We were able to identify 18 patients with ICL and PML from the literature (Puri et al. 2010; Izaki et al. 2015; Aotsuka et al. 2016; Gupta et al. 2016; Nambirajan et al. 2017). All were male, except for one 77-year-old woman. The patients’ ages ranged from 30 to 82 years, with a mean of 62 years. Their CD4 counts varied from 87 to 298/mm3. It is notable that the two cases reported from India (Puri et al. 2010; Nambirajan et al. 2017) and our own patient were relatively young (between 30 and 44 years). Over a variable follow-up period of up to 5 years, four patients died and six showed improvement.

These case reports documented use of methylprednisolone, mirtazapine, mefloquine, cidofovir, interferon, and IL-7. Although in vitro activity against JC virus has been demonstrated for cidofovir, mirtazapine, mefloquine, and interferon, there are only anecdotal reports of drug efficacy in vivo. The best therapy in HIV-associated PML is antiretroviral therapy, resulting in restoration of the immune system.

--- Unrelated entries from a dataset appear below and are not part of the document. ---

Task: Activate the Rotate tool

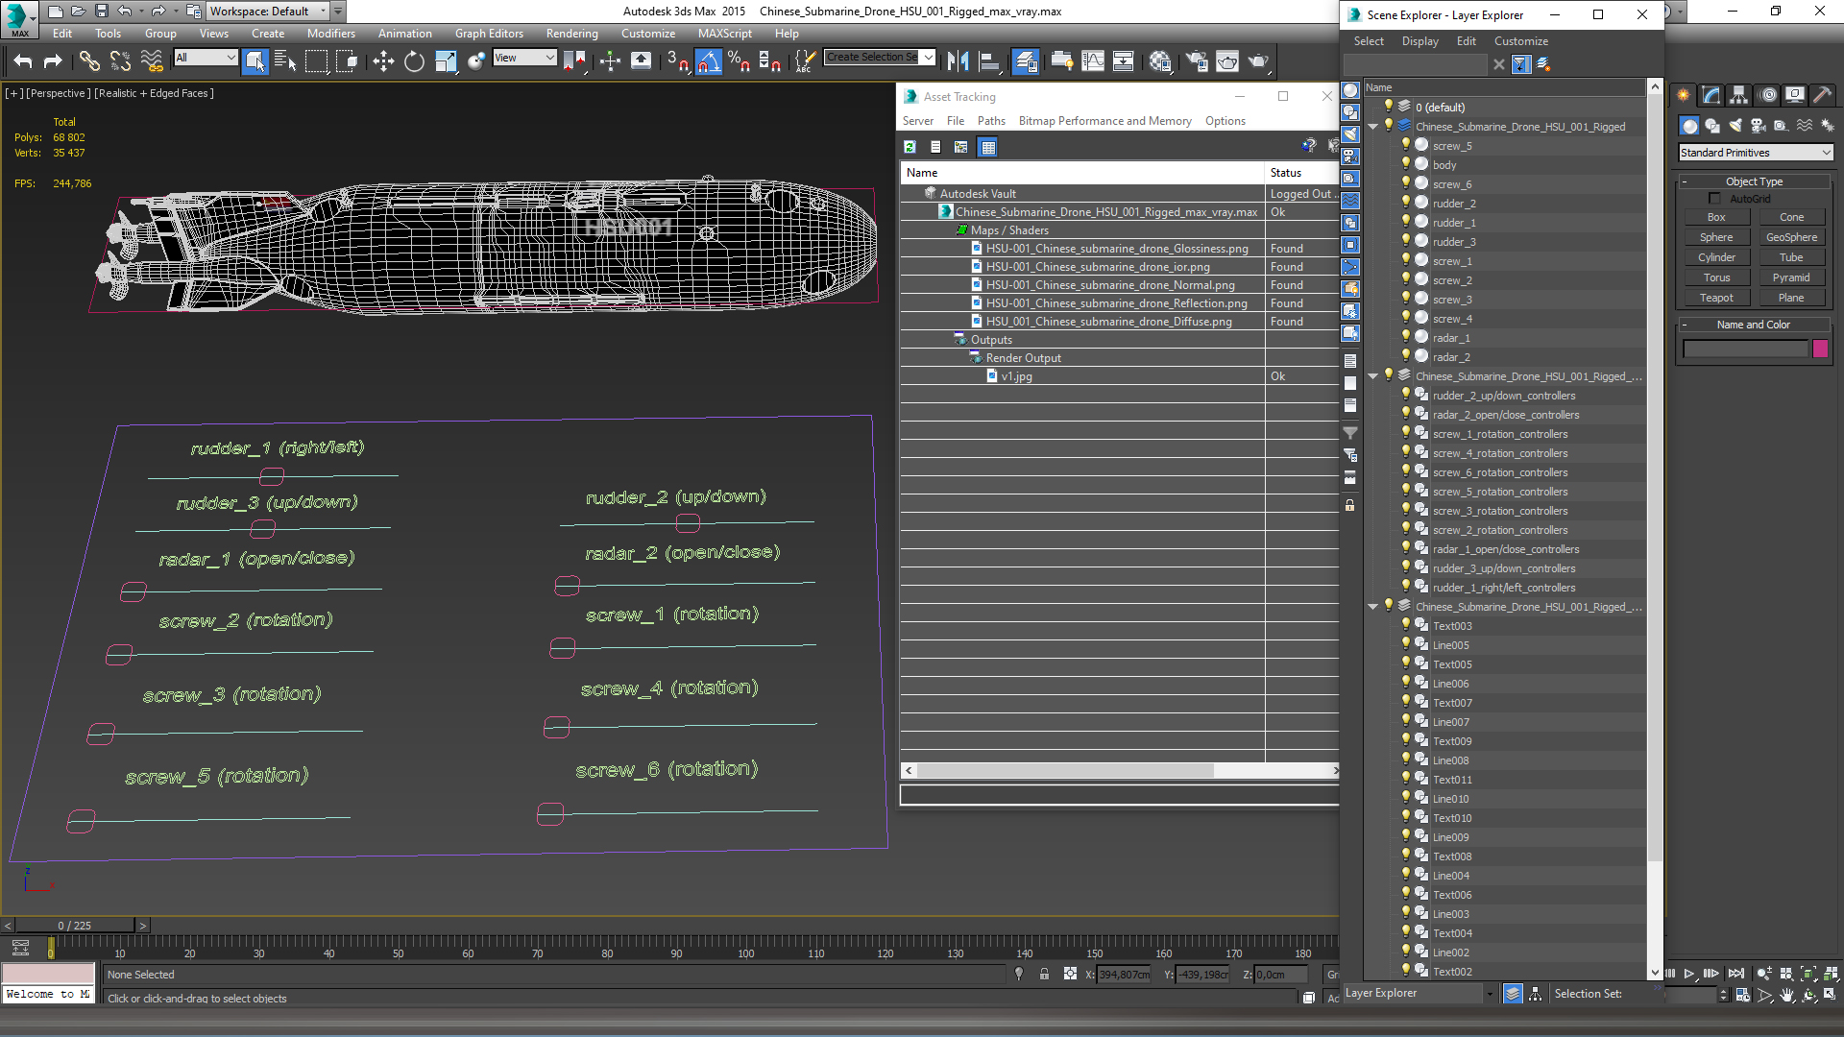Action: pyautogui.click(x=414, y=62)
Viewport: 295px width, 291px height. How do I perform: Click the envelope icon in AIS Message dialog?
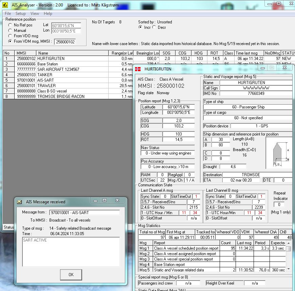tap(20, 202)
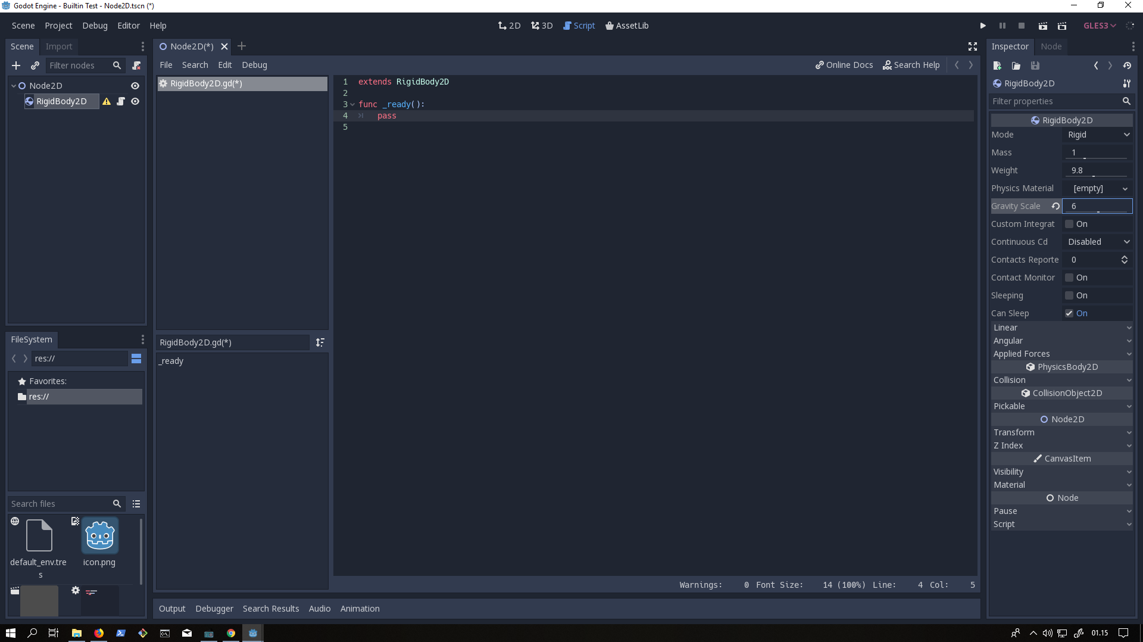The image size is (1143, 642).
Task: View the warning icon on RigidBody2D
Action: pyautogui.click(x=106, y=101)
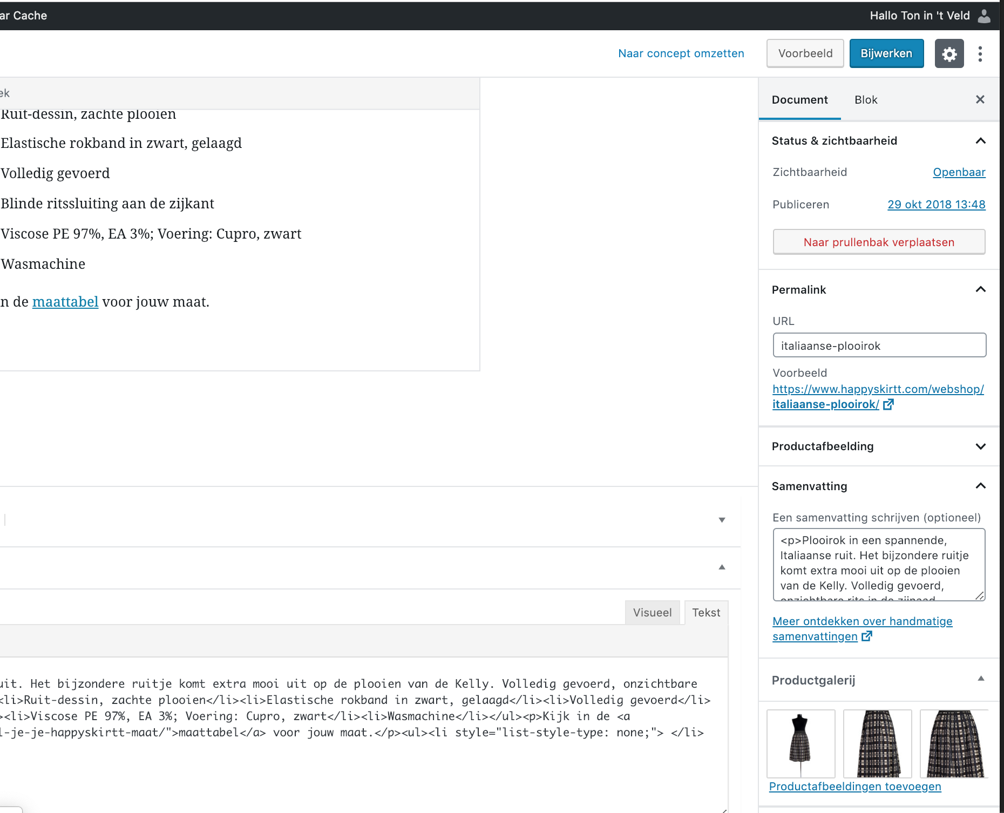Click the Bijwerken button
The image size is (1004, 813).
click(x=886, y=53)
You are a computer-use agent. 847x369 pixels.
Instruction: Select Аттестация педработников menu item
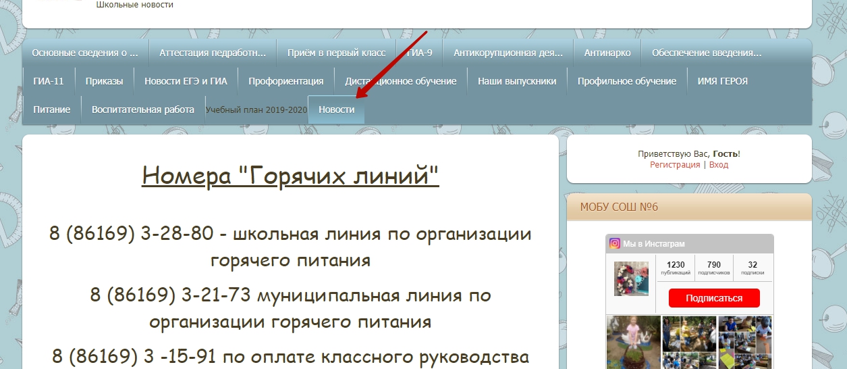click(x=213, y=53)
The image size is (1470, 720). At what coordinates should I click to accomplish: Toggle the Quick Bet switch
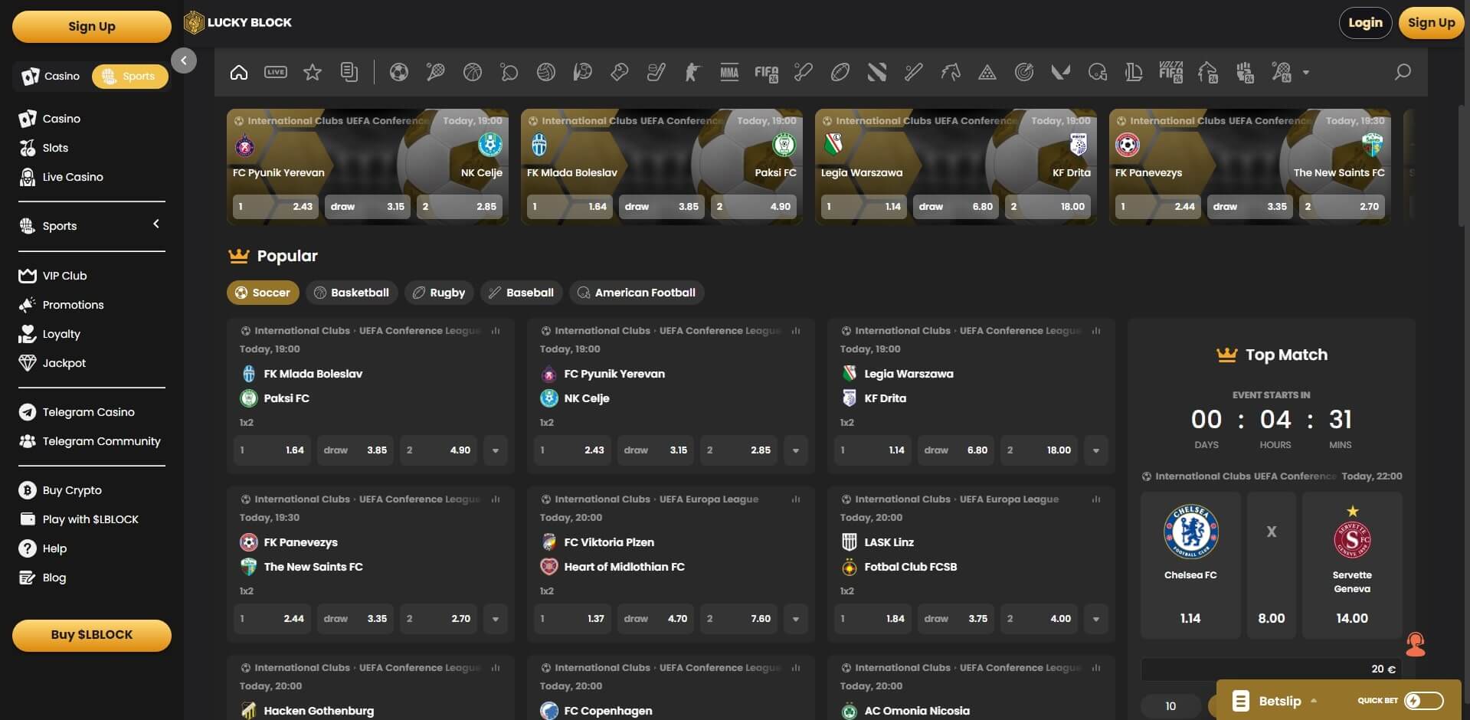click(1423, 700)
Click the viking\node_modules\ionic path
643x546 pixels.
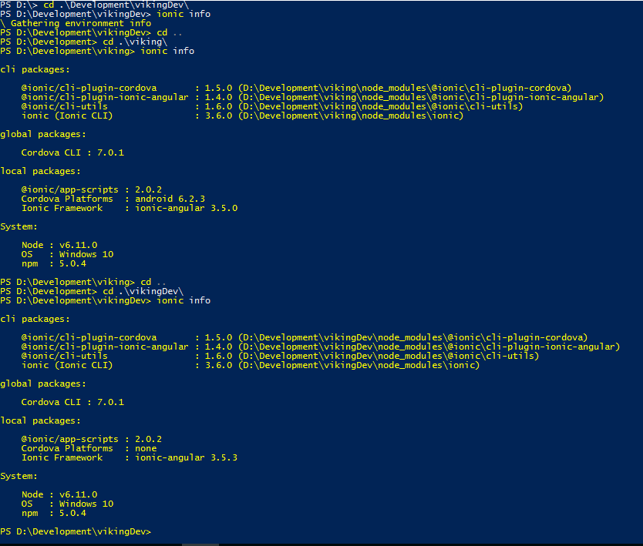point(351,116)
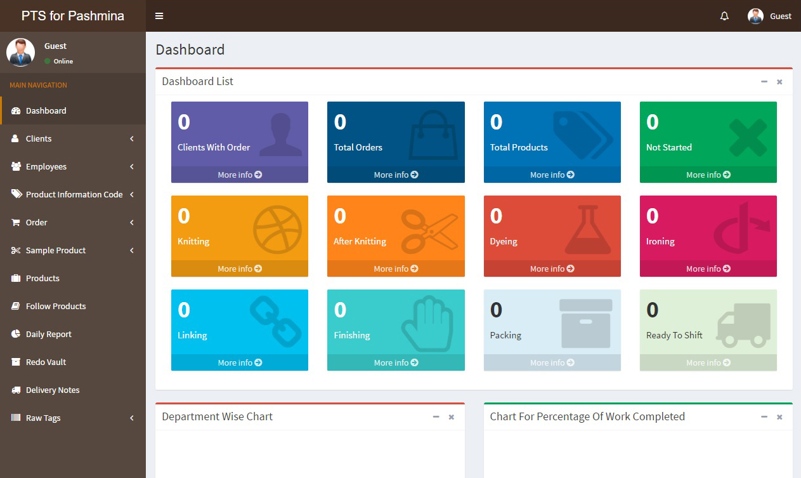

A similar approach has been tried in PML associated with ICL, where IL-7 was given in three patients (Patel et al. 2010a; Alstadhaug et al. 2014; Miskin et al. 2016). IL-7 is believed to act by improving T cell proliferation, restoring T cell homeostasis and augmenting JC virus specific immune responses (Patel et al. 2010b). All three patients improved. In our setting, none of these drugs except mefloquine was available. We did not observe any clinical improvement with the use of mefloquine.

Conclusion

In conclusion, PML should be considered in the differential diagnosis even among apparently immunocompetent patients presenting with progressive neurological deficits and white matter lesions. These patients should be thoroughly investigated for underlying immunodeficiency states including ICL. Emerging therapies like IL-7 may improve the outcome of patients with ICL.